Toinette, d’un ton doucereux.
Moi, madame ? Hélas ! je ne sais pas ce que vous me voulez dire, et je ne songe qu’à complaire à monsieur en toutes choses.
Argan
Ah ! la traitresse !
Toinette
Il nous a dit qu’il voulait donner sa fille en mariage au fils de monsieur Diafoirus; je lui ai répondu que je trouvais le parti avantageux pour elle, mais que je croyais qu’il ferait mieux de la mettre dans un couvent.
Béline
Il n’y a pas grand mal à cela, et je trouve qu’elle a raison.
Argan
Ah ! m’amour, vous la croyez ? C’est une scélérate; elle m’a dit cent insolences.
Béline
Eh bien, je vous crois, mon ami. Là, remettez-vous. Ecoutez, Toinette, si vous fâchez jamais mon mari, je vous mettrai dehors.
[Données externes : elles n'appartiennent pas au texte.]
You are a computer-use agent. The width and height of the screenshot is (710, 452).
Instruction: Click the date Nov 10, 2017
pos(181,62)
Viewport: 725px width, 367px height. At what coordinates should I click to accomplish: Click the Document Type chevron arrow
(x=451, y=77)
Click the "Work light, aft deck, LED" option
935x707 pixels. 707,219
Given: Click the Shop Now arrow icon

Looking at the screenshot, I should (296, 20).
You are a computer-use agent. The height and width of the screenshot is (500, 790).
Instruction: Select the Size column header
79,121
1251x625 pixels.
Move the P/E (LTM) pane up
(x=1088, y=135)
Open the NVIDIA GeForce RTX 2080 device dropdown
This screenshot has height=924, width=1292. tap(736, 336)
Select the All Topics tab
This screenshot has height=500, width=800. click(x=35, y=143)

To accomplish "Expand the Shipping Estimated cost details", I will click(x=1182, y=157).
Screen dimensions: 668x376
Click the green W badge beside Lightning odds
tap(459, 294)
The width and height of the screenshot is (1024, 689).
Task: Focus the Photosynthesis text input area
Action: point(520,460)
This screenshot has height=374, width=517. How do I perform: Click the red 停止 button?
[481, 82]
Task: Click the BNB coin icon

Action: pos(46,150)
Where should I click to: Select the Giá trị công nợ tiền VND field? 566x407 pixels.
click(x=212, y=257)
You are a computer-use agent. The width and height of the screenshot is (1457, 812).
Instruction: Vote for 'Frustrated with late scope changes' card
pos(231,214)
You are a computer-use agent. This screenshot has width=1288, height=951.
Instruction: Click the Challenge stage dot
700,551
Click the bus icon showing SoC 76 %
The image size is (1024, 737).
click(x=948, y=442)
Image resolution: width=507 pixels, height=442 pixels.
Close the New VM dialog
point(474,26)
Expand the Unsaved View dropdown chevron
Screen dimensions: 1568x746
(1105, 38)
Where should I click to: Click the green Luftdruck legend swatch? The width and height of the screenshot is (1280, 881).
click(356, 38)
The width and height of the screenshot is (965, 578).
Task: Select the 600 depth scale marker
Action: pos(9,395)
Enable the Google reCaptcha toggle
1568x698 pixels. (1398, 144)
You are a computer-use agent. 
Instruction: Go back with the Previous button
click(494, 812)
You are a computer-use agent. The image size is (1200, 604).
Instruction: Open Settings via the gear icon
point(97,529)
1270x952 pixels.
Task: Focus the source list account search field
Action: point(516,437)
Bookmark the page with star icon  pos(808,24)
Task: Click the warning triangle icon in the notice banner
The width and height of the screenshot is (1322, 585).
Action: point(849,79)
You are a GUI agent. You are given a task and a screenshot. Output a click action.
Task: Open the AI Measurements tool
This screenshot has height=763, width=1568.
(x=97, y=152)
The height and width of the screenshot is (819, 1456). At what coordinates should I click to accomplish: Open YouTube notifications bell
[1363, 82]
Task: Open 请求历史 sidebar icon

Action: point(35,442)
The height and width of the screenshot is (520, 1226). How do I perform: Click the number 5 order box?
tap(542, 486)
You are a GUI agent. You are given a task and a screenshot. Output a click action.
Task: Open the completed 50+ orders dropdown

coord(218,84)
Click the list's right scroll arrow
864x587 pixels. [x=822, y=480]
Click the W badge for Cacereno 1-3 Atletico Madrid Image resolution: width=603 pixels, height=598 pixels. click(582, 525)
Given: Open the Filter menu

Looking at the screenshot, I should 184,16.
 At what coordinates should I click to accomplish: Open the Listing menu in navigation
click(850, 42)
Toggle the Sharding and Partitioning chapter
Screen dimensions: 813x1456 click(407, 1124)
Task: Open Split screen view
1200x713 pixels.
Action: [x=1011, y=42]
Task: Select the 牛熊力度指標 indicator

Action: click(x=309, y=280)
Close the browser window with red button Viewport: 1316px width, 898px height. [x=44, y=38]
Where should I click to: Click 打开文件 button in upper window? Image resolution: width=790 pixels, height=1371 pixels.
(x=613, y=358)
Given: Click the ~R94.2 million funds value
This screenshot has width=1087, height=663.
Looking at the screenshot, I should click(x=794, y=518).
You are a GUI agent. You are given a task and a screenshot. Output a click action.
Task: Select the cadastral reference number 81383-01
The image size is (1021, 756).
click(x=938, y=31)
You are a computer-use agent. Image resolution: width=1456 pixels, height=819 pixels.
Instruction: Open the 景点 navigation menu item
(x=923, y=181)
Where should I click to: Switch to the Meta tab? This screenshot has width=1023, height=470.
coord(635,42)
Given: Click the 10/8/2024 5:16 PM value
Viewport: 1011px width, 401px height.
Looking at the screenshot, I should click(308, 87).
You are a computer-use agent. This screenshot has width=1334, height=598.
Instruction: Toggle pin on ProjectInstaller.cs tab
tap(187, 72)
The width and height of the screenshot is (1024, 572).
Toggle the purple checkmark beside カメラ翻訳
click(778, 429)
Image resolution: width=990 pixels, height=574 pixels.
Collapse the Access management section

Çà, donnez-moi son manteau fourré et des oreillers, que je l’accommode dans sa chaise. Vous voilà je ne sais comment. Enfoncez bien votre bonnet jusque sur vos oreilles: il n’y a rien qui enrhume tant que de prendre l’air par les oreilles.
Argan
Ah ! ma mie, que je vous suis obligé de tous les soins que vous prenez de moi !
Béline, accommodant les oreillers qu’elle met autour d’Argan.
Levez-vous, que je mette ceci sous vous. Mettons celui-ci pour vous appuyer, et celui-là de l’autre côté. Mettons celui-ci derrière votre dos, et cet autre-là pour soutenir votre tête.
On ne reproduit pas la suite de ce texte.